The present study included patients from three emergency medical service (EMS) systems in southern Finland, the paramedic-staffed EMS system in the city of Tampere and the physician-staffed helicopter EMS (HEMS) systems in Helsinki and Turku areas, between August 2001 and March 2003. For clarity, the Helsinki area HEMS serves areas surrounding the city of Helsinki, and the city itself is covered by a separate EMS system not included in this study. In Finland, majority of physicians in HEMS systems are specialists in anaesthesiology and intensive care, whereas paramedics undergo 3–4 years of education in emergency medicine.
Originally, the data were collected prospectively for a study with a focus on regurgitation during resuscitation regardless of the initial rhythm. The same database was now retrospectively used for this study, which is a post hoc-analysis with a focus on the long-term outcome of patients with PEA.
All consecutive patients more than 16 years of age, who suffered an OHCA of presumed cardiac origin with PEA as the initial cardiac rhythm and in whom resuscitation was attempted were included. PEA was defined as monitored electrical activity with no detectable pulse. As defined in the 2004 Utstein guidelines, the cause of arrest was presumed to be of cardiac origin when no external cause such as trauma, intoxication, airway obstruction, drowning or haemorrhage was evident. Patients with a disease at a terminal stage, e.g. end-stage malignancy, were excluded. Dispatch centre personnel provided basic life saving instructions to caller if CA was recognized. Patients with PEA were treated according to current guidelines during the study period: endotracheal intubation was used to secure airway and epinephrine was given in 1mg boluses every 3–5 minutes and possible subsequent VF was defibrillated. As a specific treatment for suspected pulmonary embolism causing PEA, all EMS systems were able to provide thrombolysis. At the time of the study period, therapeutic hypothermia was not routinely provided for these patients.

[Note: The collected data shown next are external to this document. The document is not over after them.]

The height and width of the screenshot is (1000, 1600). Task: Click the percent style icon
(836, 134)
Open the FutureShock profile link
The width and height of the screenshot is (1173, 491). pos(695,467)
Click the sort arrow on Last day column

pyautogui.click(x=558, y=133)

In the present study, assessment of long-term survival was performed after 1 and 5 years following OHCA. One of the authors (SS) evaluated the premorbid CPC and CPC one year after OHCA retrospectively based on patient medical records. The CPC –classification is a five-stage scale of neurological state. Class 1 corresponds to good cerebral performance with no or only mild neurologic or psychological defect, class 2 corresponds to moderate cerebral disability with sufficient cerebral function for independent activities of daily life. Class 3 indicates severe cerebral disability with dependence on others for daily support because of impaired cerebral function. Class 4 stands for coma or vegetative state without interaction with the environment and Class 5 means brain death. Briefly, classes 1–2 correspond to sufficient cerebral function for independent activities of daily life, while classes 3–5 reflect dependency on others. We estimated whether a long-term change in neurological status using the CPC-classification had occurred after OHCA with PEA as the initial rhythm.
The National registry of Statistics Finland was used to evaluate the time and cause of death (COD) in the non-surviving victims of pre-hospital PEA. The patients' medical records from receiving hospitals were used to obtain the cause of OHCA of patients who survived until follow-up.

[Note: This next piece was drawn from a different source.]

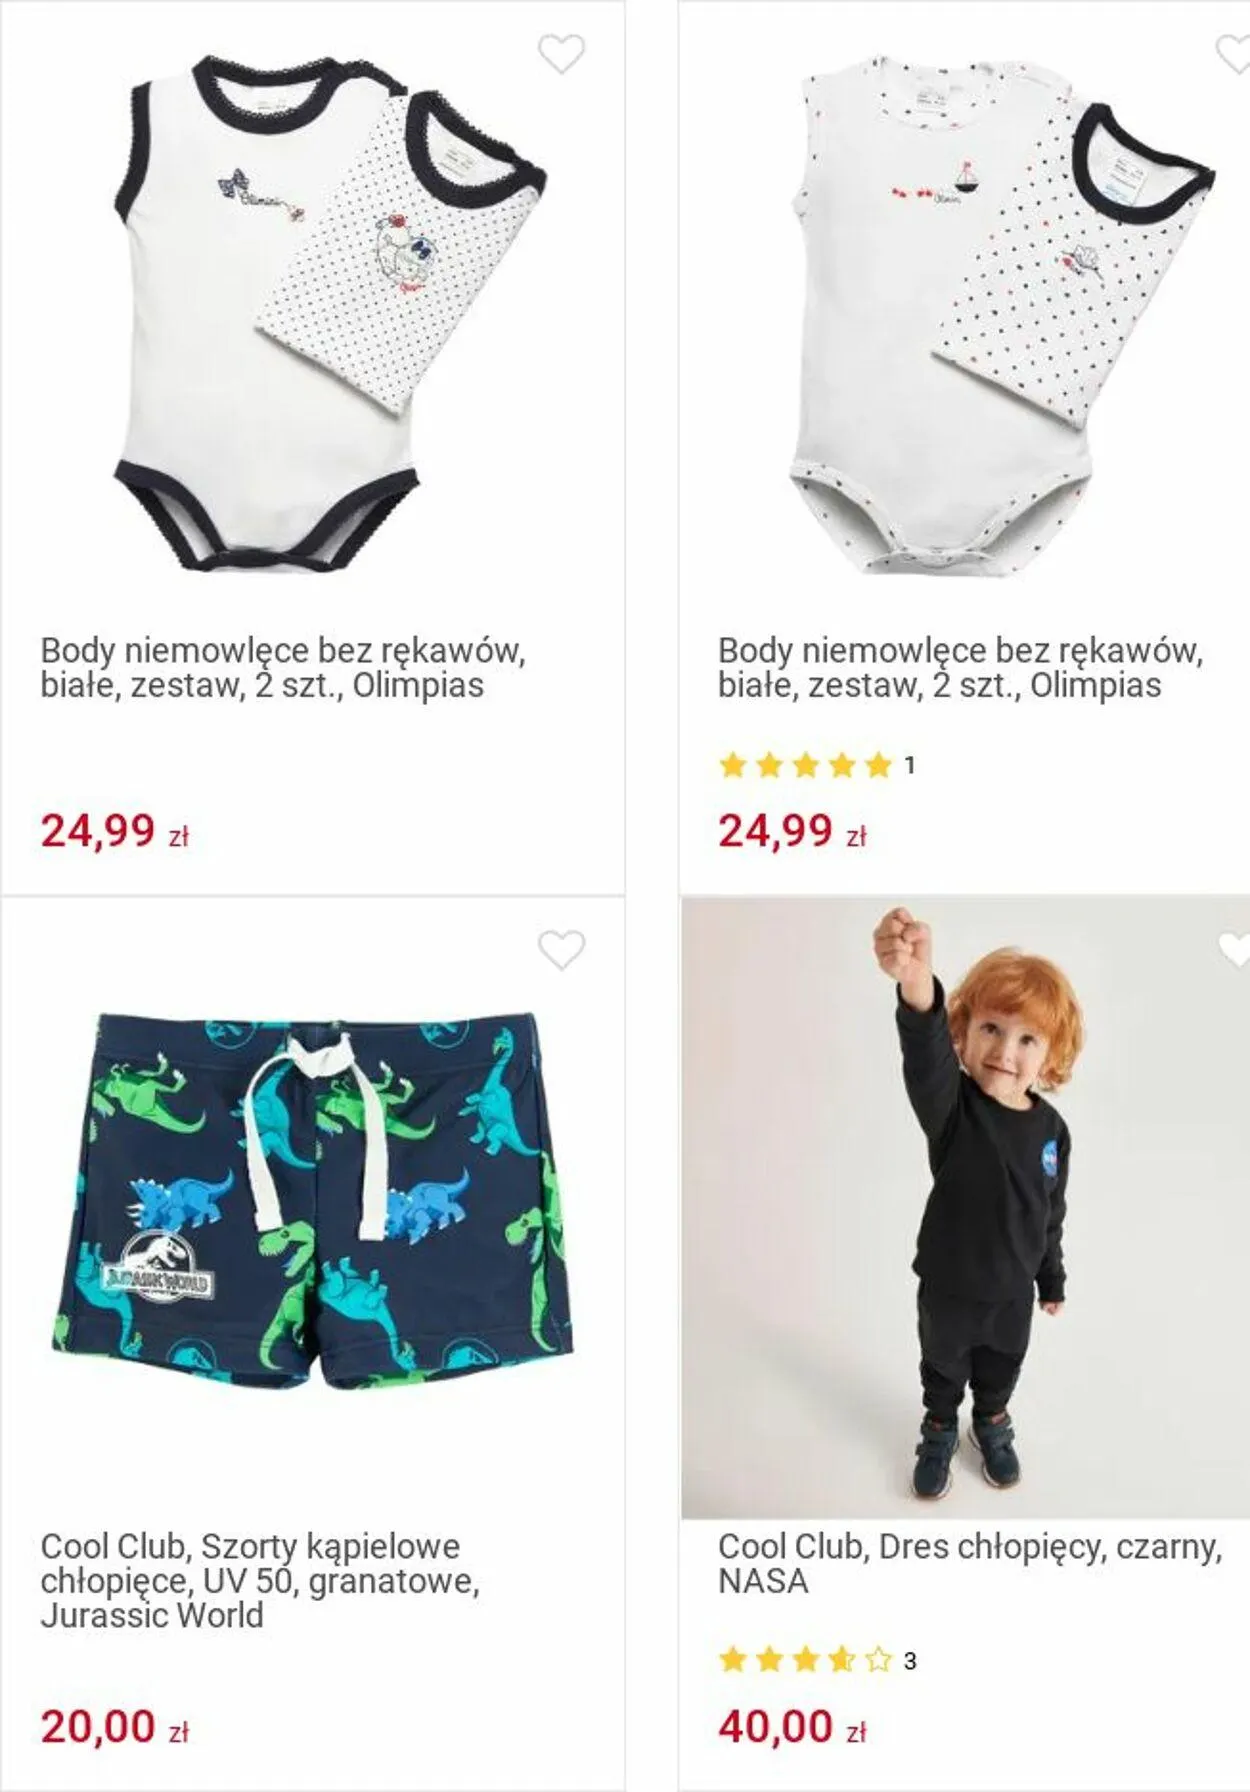1250x1792 pixels.
Task: Click five-star rating of Olimpias bodysuit
Action: (805, 766)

We sent a fifteen dimensional (15D) questionnaire of health-associated quality of life to the long-term survivors. The 15D-questionnaire is validated in the Finnish National Centre for Health Program Evaluation and includes 15 questions describing self-assessed performance in activities of daily life[16, 17]. If a patient was unable to answer the questionnaire because of disability, his/her next of kin was asked to fill the form in co-operation with the patient.
The study protocol was approved by the ethical review board of the Helsinki University Hospital.
Statistical analyses were performed using the SPSS for Windows V16.0-software (SPSS Inc., Chicago, IL, USA). Chi-Square Test was used for categorical variables. Statistical significance was set at p <0.05. The data are presented as mean ± SD unless otherwise indicated. 95% confidence intervals (CI) were calculated for proportions.